Condanna inevitabile per un settantaquattrenne accusato di aver compiuto violenza sessuale ai danni di una minore disabile: decisive le immagini acquisite dagli impianti audio-video installati nel luogo della consumazione del reato
La vicenda
Il Tribunale di Urbino aveva dichiarato, all’esito del giudizio di primo grado, l’imputato responsabile del delitto di violenza sessuale, di cui all’art. 609 bis c.p., condannandolo alla pena di anni cinque di reclusione, oltre pene accessorie e risarcimento del danno.
Contro tale decisione la difesa aveva proposto ricorso dinanzi ai giudici della Corte d’Appello di Ancona, chiedendone l’integrale riforma.

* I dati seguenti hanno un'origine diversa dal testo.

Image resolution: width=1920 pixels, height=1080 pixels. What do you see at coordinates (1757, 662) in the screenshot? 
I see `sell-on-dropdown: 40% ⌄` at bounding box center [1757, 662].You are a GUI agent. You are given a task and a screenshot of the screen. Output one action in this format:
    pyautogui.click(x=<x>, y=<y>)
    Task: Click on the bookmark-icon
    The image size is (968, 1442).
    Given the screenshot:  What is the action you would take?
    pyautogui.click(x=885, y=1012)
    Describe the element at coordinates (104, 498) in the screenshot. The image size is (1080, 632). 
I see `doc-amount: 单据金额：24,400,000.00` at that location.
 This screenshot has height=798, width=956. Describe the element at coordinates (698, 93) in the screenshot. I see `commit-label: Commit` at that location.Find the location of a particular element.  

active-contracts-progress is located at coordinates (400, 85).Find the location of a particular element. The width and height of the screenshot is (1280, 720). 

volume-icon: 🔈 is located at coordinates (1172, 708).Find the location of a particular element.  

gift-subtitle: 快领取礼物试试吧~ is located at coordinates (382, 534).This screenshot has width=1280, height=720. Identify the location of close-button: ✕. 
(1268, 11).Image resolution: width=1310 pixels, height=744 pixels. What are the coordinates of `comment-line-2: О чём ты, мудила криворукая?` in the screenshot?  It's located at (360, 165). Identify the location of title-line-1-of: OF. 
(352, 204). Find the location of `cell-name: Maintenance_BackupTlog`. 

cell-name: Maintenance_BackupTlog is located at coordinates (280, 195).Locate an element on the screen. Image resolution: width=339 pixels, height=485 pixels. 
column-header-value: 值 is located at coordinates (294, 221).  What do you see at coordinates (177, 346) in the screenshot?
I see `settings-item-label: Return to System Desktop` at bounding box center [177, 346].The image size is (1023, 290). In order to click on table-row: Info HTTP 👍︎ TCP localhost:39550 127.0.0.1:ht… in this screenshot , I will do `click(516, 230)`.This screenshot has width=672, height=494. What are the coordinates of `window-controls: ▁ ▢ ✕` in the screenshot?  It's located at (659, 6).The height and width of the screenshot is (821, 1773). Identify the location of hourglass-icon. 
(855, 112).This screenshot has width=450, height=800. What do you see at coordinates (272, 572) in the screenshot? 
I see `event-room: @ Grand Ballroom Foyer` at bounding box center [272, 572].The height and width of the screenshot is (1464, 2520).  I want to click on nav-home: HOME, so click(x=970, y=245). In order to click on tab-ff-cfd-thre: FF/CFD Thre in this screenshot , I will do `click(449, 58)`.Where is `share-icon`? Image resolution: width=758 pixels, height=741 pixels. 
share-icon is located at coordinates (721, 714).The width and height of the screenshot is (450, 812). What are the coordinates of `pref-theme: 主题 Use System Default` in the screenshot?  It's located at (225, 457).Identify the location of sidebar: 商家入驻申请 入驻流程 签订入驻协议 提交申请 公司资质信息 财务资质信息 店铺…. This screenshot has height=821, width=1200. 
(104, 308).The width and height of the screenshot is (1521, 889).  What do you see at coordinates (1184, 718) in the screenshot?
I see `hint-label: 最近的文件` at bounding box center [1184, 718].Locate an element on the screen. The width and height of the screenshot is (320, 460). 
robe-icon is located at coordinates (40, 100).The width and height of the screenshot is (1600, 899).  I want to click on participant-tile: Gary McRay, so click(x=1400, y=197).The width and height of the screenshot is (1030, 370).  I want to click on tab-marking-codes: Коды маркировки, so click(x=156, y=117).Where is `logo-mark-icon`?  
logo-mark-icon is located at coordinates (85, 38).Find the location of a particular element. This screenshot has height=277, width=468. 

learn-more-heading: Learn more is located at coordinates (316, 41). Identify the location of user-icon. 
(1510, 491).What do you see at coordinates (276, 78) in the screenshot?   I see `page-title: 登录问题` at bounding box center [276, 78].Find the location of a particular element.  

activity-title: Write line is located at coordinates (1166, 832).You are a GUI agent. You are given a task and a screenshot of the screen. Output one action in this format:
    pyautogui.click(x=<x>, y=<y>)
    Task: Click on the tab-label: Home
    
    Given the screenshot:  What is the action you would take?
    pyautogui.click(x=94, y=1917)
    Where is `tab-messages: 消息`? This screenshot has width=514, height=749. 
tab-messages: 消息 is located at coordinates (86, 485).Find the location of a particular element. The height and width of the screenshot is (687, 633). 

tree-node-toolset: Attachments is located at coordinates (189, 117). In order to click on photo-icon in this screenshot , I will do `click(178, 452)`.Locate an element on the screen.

Invero, il giudice di primo grado aveva fondato la propria decisione sulle dichiarazioni del teste, autista di autobus, che per primo aveva assistito agli atti di natura sessuale posti in essere dall’imputato nei confronti della minore. Utili ai fini della decisione erano state anche le attività di identificazione dei soggetti coinvolti mediante le immagini videoriprese dagli impianti audio-video installati sui minibus adibiti al trasporto della disabile.
La prova della violenza sessuale
La visione di tali immagini aveva consentito di apprezzare numerosissimi approcci di tipo sessuale da parte dall’imputato nei confronti della vittima, consistiti, tra l’altro, in toccamenti del petto, anche all’interno del maglione, tentativi di baci nonché toccamenti delle zone genitali della minore la quale, pur impossibilitata a manifestare un dissenso verbale a causa della sua disabilità, in più occasioni aveva cercato di respingere l’uomo, afferrandogli le mani.
Ebbene, la Corte d’Appello di Ancona (sentenza n. 58/2020) ha confermato la decisione di primo grado che, in maniera esaustiva aveva disatteso le prospettazioni della difesa in merito ad un presunta rilevanza putativa del consenso della vittima, o comunque, di una mancata manifestazione di dissenso da parte di quest’ultima; escludendo, così, la possibilità di configurare l’ipotesi attenuata per la natura della condotta, sia in relazione all’abuso delle condizioni psico-fisiche della minore disabile, sia in relazione all’affidamento della stessa all’imputato nello svolgimento delle relative mansioni lavorative di assistenza.
Del resto, – ha affermato il Collegio – “la natura reiterata ed incessante degli “attacchi” alla libertà sessuale della minore per come rilevabile dalla visione delle immagini riprese nelle tre giornate indicate appare di per sé ostativa al riconoscimento della fattispecie attenuata in questione, come da concorde, ed anche recentissima, giurisprudenza di legittimità (Sez. 3 -, Sentenza n. 4960 del 11/10/2018)”.
L’elemento soggettivo del reato
In tema di atti sessuali con minorenne, la reiterazione di rapporti sessuali è sintomatica dell’intensità del dolo in capo all’imputato ed è espressione di una compressione non lieve della libertà sessuale della vittima, non compatibile con un giudizio di minore gravità del fatto. (Fattispecie in cui la Corte ha escluso la configurabilità della circostanza attenuante della minore gravità, prevista dall’art. 609-bis, ultimo comma, cod. pen., in quanto l’imputato, convivente della madre, aveva compiuto plurimi rapporti sessuali completi con la vittima di anni sedici Sez. 3, Sentenza n. 21458 del 29/01/2015).
Si è detto, infatti, che in tema di violenza sessuale, l’attenuante speciale della minore gravità, di cui all’art. 609 bis, comma terzo c.p., non può essere concessa quando gli abusi in danno della vittima sono stati reiterati nel tempo.
La decisione
La Corte d’Appello ha, inoltre, confermato la decisione di primo grado anche in ordine alla mancata concessione delle attenuanti generiche, nonostante l’incensuratezza dell’imputato e la circostanza che questi, all’epoca dei fatti, avesse più di 70 anni.
L’incensuratezza del soggetto, per disposizione di legge, è infatti elemento insufficiente all’applicazione delle generiche e, inoltre, nel caso in esame, non vi erano altri elementi di meritevolezza, né sul piano della valutazione sostanziale, né sul versante della condotta processuale dell’imputato.